→ **REQUIRED WORK**:
If a line in the entries below includes the string "more", copy it out.

Collected data entries:

────────

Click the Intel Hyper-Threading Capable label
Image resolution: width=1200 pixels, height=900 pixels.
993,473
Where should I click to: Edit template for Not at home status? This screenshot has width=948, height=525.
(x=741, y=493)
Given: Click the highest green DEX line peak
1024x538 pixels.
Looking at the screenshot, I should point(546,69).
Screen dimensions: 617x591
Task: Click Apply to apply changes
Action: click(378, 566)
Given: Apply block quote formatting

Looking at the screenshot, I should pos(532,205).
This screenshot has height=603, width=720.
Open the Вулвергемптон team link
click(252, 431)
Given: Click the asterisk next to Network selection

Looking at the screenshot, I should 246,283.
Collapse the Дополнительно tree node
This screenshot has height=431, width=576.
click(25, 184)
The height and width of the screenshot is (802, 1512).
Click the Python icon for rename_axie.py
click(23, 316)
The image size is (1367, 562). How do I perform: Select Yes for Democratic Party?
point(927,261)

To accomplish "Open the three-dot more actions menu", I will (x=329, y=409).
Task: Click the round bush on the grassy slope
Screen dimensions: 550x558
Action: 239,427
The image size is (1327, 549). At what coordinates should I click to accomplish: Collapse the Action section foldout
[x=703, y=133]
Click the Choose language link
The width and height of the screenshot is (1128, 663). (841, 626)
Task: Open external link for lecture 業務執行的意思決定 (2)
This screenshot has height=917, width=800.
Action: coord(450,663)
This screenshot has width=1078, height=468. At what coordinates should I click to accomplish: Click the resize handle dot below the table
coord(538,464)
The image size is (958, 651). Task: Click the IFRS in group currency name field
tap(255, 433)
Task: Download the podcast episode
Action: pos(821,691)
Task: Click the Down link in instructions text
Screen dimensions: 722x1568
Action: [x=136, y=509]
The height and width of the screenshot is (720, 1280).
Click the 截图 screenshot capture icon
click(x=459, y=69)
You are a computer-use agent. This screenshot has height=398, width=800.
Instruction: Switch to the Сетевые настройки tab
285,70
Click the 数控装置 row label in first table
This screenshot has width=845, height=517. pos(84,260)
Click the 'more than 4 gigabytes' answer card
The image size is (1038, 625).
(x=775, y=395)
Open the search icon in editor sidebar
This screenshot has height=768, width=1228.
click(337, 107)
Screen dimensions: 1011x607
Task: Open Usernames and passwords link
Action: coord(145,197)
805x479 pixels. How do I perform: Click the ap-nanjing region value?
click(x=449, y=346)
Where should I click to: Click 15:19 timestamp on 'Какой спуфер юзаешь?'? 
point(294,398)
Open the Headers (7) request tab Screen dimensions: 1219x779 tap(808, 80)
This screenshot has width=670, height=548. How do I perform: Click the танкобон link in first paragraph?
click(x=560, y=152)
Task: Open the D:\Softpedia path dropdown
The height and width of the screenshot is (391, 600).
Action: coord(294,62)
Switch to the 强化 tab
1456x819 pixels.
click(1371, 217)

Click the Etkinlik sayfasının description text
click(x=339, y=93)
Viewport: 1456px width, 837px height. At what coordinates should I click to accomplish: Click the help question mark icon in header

────────

→ **ANSWER FOR THIS EXERCISE**:
To accomplish "Open the three-dot more actions menu", I will (x=329, y=409).
Click the 'more than 4 gigabytes' answer card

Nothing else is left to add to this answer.